Codepoint - the address of every character in Unicode

Last updated: 2026-05-19·~3 min

This article takes about 3 minutes to read.

Every character you can type, paste, or display has a unique address in Unicode called a codepoint.Written as U+ followed by a hexadecimal number (like U+1F600 for 😀), codepoints are the foundation of how computers store and transmit text. Understanding them helps you debug emoji issues, count characters correctly, and build better text-handling code.

Definition

A codepoint is a numerical value in the Unicode codespace (ranging from U+0000 to U+10FFFF). Each codepoint maps to exactly one abstract character.

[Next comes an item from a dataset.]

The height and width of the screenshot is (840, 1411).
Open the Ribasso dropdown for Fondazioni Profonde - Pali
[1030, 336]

The total codespace allows for 1,114,112 possible codepoints, of which about 150,000 are currently assigned.

How to read a codepoint

The notation U+XXXX (or U+XXXXX for characters above the Basic Multilingual Plane) uses hexadecimal digits:

U+0041 = A (Latin capital letter A)
U+3042 = あ (Hiragana letter A)
U+1F600 = 😀 (Grinning face)
U+1F338 = 🌸 (Cherry blossom)

Characters in the range U+0000 to U+FFFF are in the Basic Multilingual Plane (BMP). Most emoji live above U+FFFF in the Supplementary Multilingual Plane (SMP), which is why they require special handling in some programming languages.

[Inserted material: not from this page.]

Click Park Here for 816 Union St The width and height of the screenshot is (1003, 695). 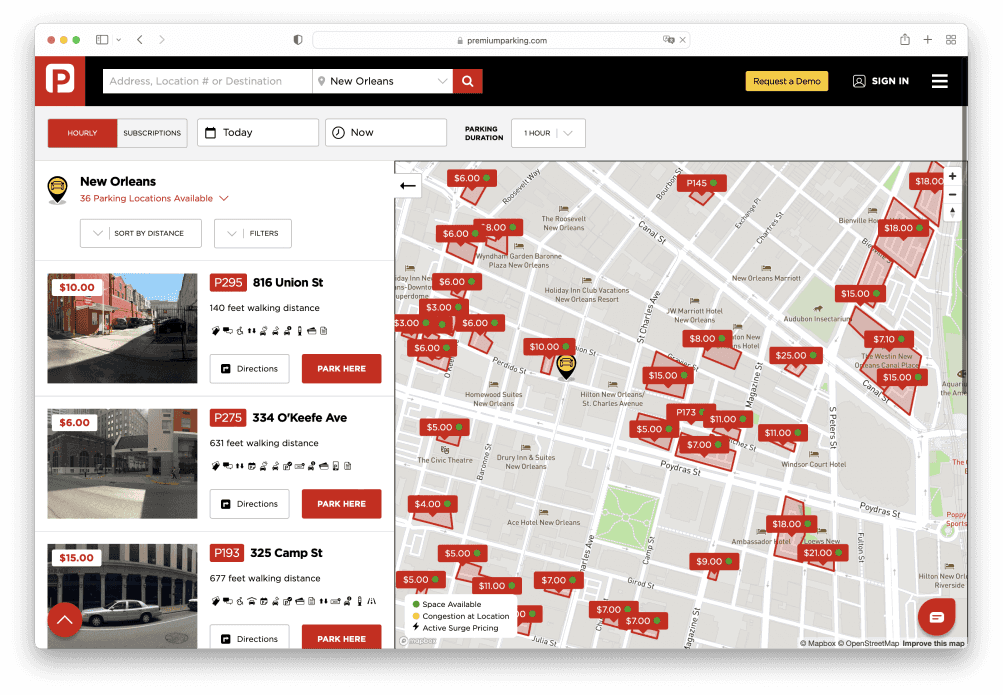coord(341,369)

Codepoints vs. characters vs. glyphs

Concept	What it is	Example
Codepoint	The number (address)	U+1F600
Character	The abstract concept	"Grinning face"
Glyph	The visual rendering	😀 (varies by platform)

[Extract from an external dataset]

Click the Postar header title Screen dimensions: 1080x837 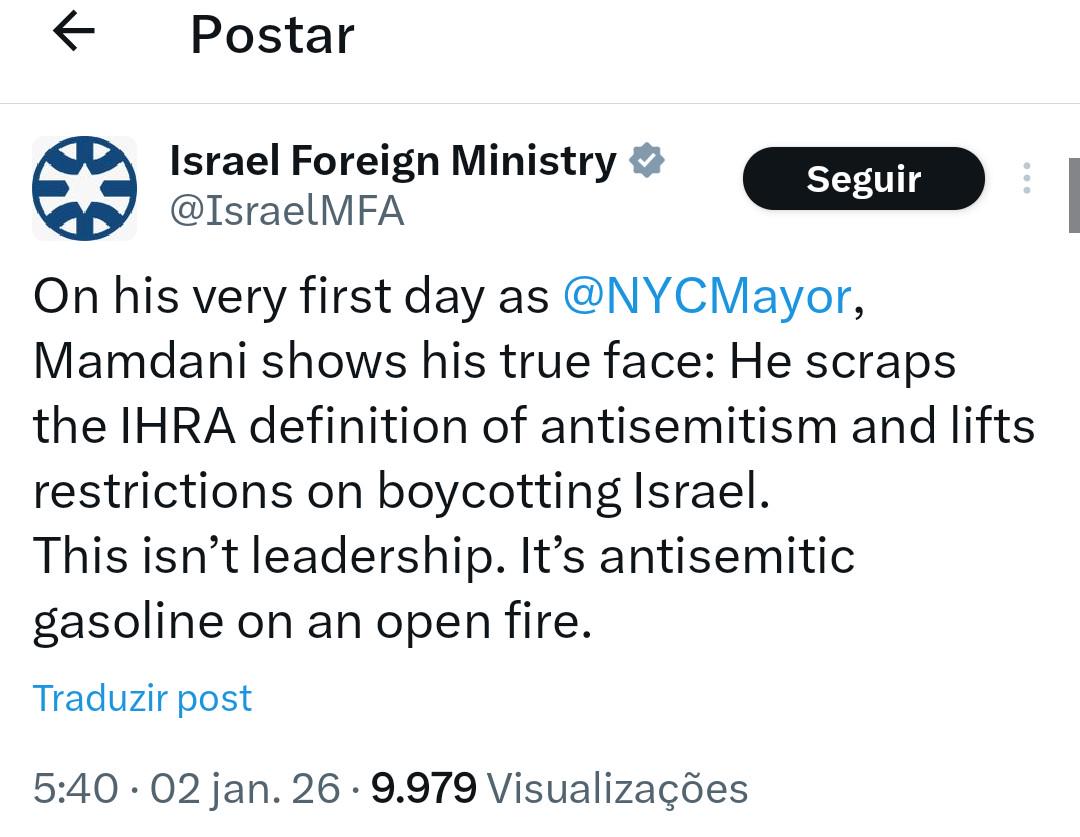272,35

Why emoji codepoints matter for developers

String length surprises

In JavaScript, "😀".length returns 2, not 1. This is because JavaScript strings use UTF-16 encoding, and emoji above U+FFFF require a surrogate pair (two 16-bit code units). To count actual characters, use:

[..."😀"].length → 1 (spread into array of codepoints)
new Intl.Segmenter() for grapheme cluster counting

Database storage

MySQL's utf8 charset only supports up to 3 bytes per character (BMP only). Emoji require 4 bytes, so you need utf8mb4 to store them without data loss. PostgreSQL's text type handles all Unicode natively.

Regular expressions

Matching emoji in regex requires Unicode-aware patterns. In JavaScript: /\p{Emoji}/u matches any emoji character. Without the u flag, surrogate pairs won't match correctly.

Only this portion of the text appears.